The most frequent sites of
osteoporotic fractures are the vertebrae, the hip, the forearm and the proximal humerus. Drugs that inhibit
bone resorption constitute the mainstay for the treatment of
postmenopausal osteoporosis. A recent meta-analysis indicates that
vitamin D can reduce the risk of
hip fractures only if
calcium supplements are also administered. The effect of
hormone replacement therapy on the risk of non vertebral fractures is less clear than on vertebral fractures.
Raloxifene (a
SERM) reduces the rate of vertebral fractures and of
breast cancer, but it does not protect against hip fracture.

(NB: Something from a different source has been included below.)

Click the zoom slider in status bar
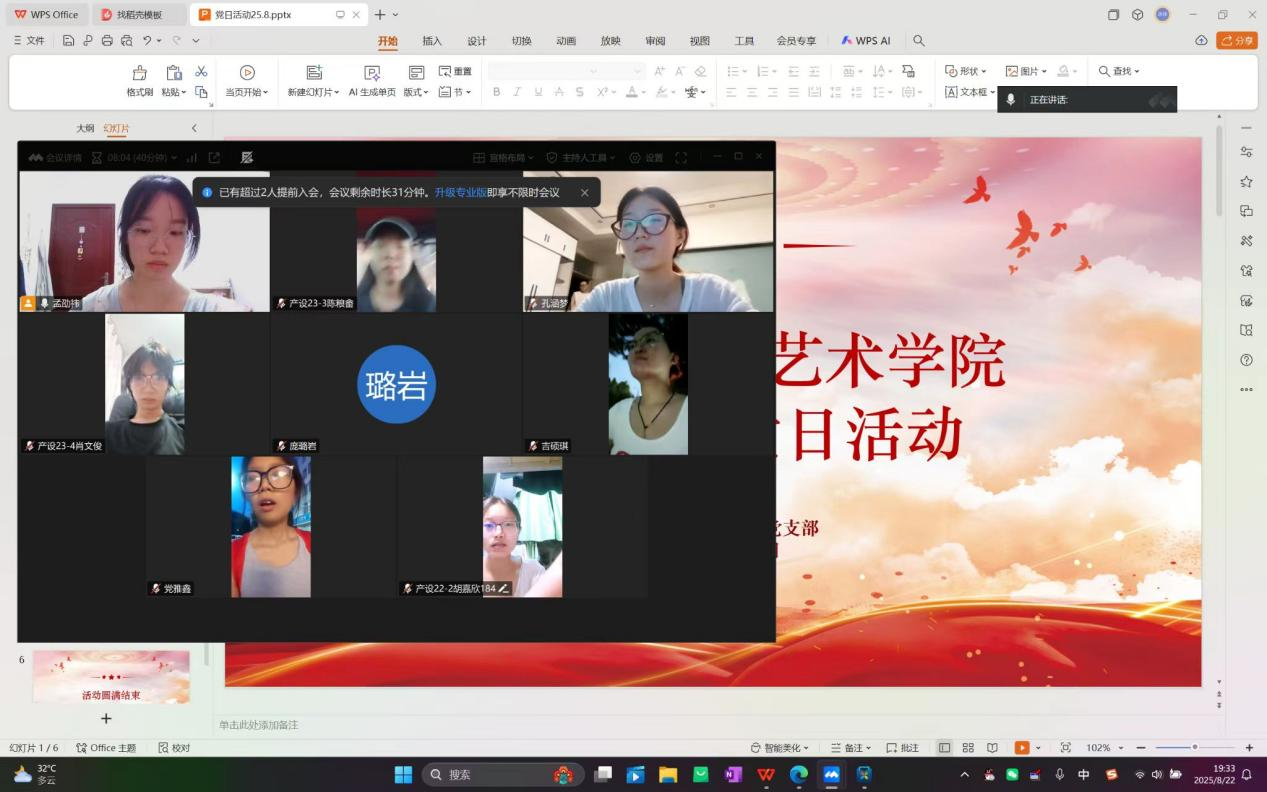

Bisphosphonates are the most commonly used compounds to treat
postmenopausal osteoporosis. The level of evidence for currently used
bisphosphonates (
alendronate,
ibandronate,
risedronate,
zoledronate) to reduce vertebral fracture rate is maximal. Results of controlled clinical trials indicate a reduction in the risk of vertebral fractures of 40-50% and of 20-40% for non vertebral fractures, including
hip fractures. However, their relative efficacy on
hip fractures has been less well studied and remains more controversial. Long-term compliance of
bisphosphonate therapy is improved by intermittent schemes. The most recent developpements concern the
intravenous administration of
ibandronate and even more of
zoledronate (yearly infusions). The reduction in the rate of vertebral and
hip fractures has been demonstrated in the main
zoledronate trial and a prolongation of survival has been shown in the study including patients with a recent hip fracture. Whereas
hyperparathyroidism is a cause of bone loss, the intermittent administration of
parathyroid hormone or of its 1-34 fragment (
teriparatide) exerts
anabolic effects on the skeleton. The treatment is demanding and costly (daily sc
injections during 18 months), requires some monitoring (serum and urinary
calcium) but the results, at least for vertebral fractures, are quite favorable.

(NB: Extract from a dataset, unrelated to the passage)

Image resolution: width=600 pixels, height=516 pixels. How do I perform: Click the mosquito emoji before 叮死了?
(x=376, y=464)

Strontium ranelate is a less powerful stimulator of bone formation but it also reduces
bone resorption. Its daily administration for 3 years reduces the risk of vertebral fractures and, to a lesser extent, of non vertebral fractures. Lastly,
denosumab is a high affinity antibody against
RANK Ligand that specifically blocks the formation and the activity of osteoclasts. The efficacy of this promising compound will soon be known.